Yes, that’s what it was like watching one of our trainees knead today! Our ladies are all improving and feeling more confident, however it is safe to say a few of them demonstrate an intuitive feel for working the dough. It is a joy to watch them all at work both as individuals and as part of the team. So pleased!
We worked further on shaping this week, this time with grissini. It was great fun observing all the different ways our trainees eagerly set about seasoning, twisting, and gently placing their grissini onto the trays before baking.
Everyone had a go at making ambasha, which was introduced last week. Some trainees opted for savoury, others sweet – all came out tasty and bearing the unique markings of their makers.

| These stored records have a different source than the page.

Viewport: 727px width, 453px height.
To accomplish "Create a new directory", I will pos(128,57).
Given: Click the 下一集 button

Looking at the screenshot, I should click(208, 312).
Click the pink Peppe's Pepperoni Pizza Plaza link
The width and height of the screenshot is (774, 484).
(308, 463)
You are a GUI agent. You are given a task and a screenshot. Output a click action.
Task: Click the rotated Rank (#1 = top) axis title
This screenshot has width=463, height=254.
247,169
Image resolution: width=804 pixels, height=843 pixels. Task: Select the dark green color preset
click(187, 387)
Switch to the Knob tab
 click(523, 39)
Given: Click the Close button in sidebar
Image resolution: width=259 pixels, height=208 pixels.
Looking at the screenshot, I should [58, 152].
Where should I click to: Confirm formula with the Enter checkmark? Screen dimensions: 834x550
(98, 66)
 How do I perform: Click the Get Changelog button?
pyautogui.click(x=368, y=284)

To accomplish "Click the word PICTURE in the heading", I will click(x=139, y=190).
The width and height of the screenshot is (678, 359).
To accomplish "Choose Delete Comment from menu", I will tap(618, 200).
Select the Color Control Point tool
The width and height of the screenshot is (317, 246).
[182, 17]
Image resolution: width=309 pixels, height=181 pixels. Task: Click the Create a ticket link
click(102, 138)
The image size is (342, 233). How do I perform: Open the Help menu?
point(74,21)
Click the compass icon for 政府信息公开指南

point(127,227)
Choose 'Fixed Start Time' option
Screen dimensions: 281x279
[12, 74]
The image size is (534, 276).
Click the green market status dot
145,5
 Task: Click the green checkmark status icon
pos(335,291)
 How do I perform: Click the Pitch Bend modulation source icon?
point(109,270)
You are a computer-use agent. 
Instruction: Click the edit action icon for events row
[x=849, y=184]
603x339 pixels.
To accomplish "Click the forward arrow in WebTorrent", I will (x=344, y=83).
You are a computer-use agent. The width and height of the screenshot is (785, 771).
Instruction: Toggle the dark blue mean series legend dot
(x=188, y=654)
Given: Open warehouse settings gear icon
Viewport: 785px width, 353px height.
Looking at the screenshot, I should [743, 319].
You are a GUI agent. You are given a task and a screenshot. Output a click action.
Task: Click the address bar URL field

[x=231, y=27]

One of our participants treated us to a surprise addition to the table at lunch: beef stew with red sauce (berbere) and injera. Injera on its own is a mouth-puckeringly sour crepe-like bread. Paired with the spicy stew, which we found reminiscent of chilli con carne, it became the perfect counterbalancing partner.
After lunch, we moved on to making focaccia, our first bread which requires a pre-dough. Deb prepared the pre-dough the night before and the ladies worked together to produce a gorgeous bread worthy of any highly sought-after market stall. Spare rosemary, cherry tomatoes and onions went home with polenta flour plus the recipe for further experimentation.
So…another week of growing confidence, skills and knowledge; teamwork; creativity and inspiration goes by. We can’t wait to see what the next session holds!